_TASK DETAILS_
All records that follow are to be output exactly.

--- DATA FOR THIS EXERCISE Enclosed Below ---

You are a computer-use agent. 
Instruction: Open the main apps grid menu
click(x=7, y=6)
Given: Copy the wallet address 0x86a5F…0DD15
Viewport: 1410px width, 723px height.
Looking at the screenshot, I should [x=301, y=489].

--- End of Enclosed DATA FOR THIS EXERCISE ---

_RESPONSE AREA_
You are a computer-use agent. 
Instruction: Open the main apps grid menu
click(x=7, y=6)
Given: Copy the wallet address 0x86a5F…0DD15
Viewport: 1410px width, 723px height.
Looking at the screenshot, I should [x=301, y=489].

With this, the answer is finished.